Task to complete => Copy only what lies from the line containing "This screenshot has" through the line containing "Screen dimensions: 1020x707" in the entries below, keeping both end lines exact and dropping every picture.

Exercise materials =>
.....

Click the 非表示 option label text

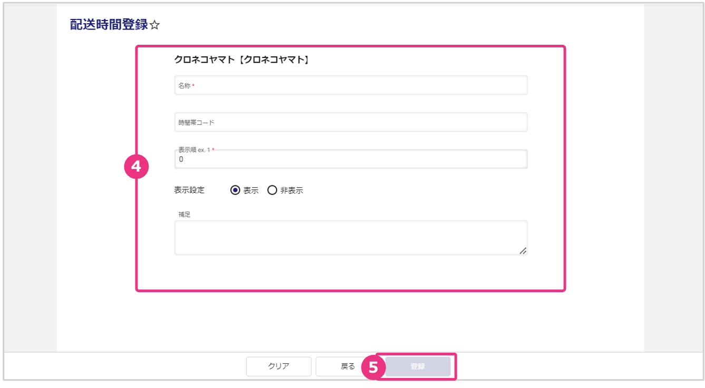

.....

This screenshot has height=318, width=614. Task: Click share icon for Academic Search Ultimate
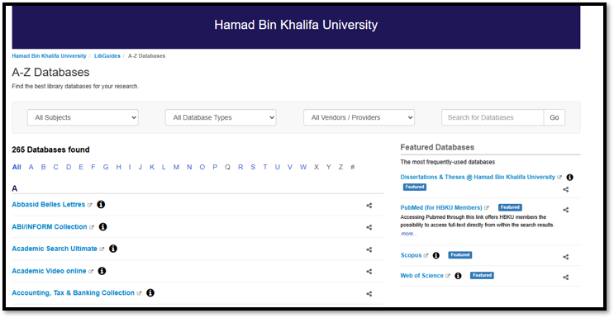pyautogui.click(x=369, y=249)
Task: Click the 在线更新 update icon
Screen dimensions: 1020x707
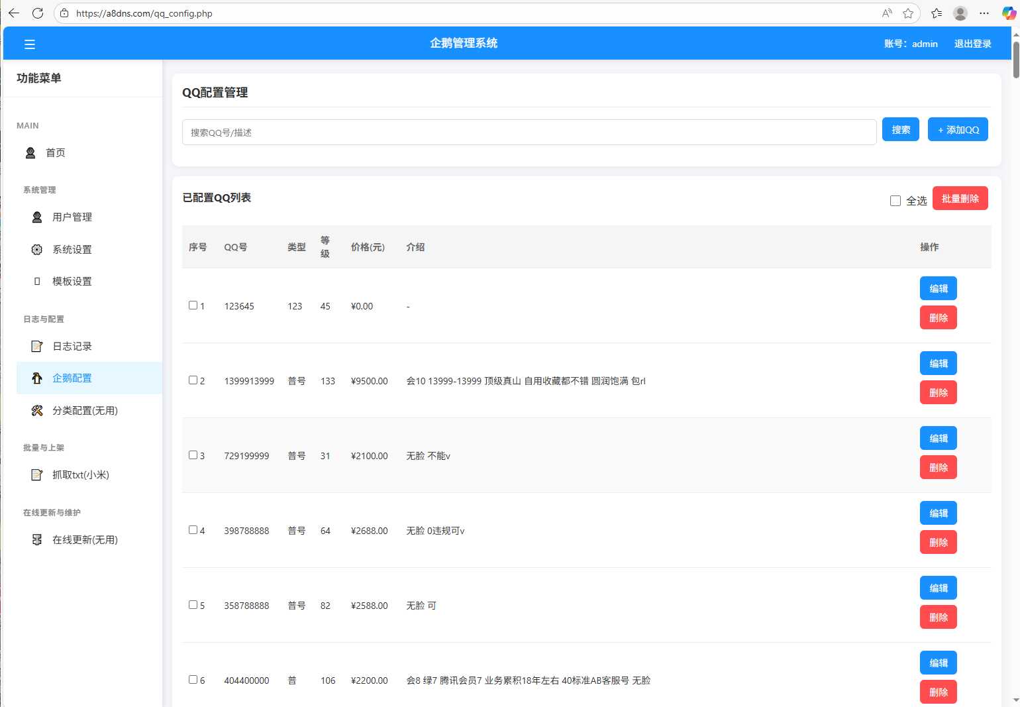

.....

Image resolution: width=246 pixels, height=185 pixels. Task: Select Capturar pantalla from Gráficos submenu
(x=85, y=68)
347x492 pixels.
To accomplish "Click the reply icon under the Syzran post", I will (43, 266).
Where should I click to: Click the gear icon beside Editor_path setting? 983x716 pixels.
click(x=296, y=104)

.....

Answer space =>
This screenshot has height=318, width=614. Task: Click share icon for Academic Search Ultimate
pyautogui.click(x=369, y=249)
Task: Click the 在线更新 update icon
Screen dimensions: 1020x707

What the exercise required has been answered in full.